▶ Task objective
From the entries that follow, gather each line holding the word "agent".

Dataset entries:
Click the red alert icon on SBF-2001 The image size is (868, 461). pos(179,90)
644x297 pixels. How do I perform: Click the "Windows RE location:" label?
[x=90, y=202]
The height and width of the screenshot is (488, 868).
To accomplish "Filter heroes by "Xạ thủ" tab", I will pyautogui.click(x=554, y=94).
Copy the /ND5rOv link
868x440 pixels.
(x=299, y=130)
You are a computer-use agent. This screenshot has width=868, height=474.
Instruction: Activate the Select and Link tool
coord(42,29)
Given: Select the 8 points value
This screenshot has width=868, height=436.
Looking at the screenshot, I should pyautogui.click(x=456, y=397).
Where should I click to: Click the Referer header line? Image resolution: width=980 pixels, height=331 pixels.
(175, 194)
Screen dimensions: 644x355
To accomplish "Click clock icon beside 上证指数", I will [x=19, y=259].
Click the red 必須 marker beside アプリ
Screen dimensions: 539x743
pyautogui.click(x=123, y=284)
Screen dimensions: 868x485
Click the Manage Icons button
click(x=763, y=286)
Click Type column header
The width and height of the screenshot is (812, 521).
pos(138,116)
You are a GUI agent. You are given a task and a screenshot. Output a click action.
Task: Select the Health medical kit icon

▶ Answer to the problem
You are a computer-use agent. This screenshot has width=868, height=474.
You are a GUI agent. You are given a task and a screenshot. Output a click action.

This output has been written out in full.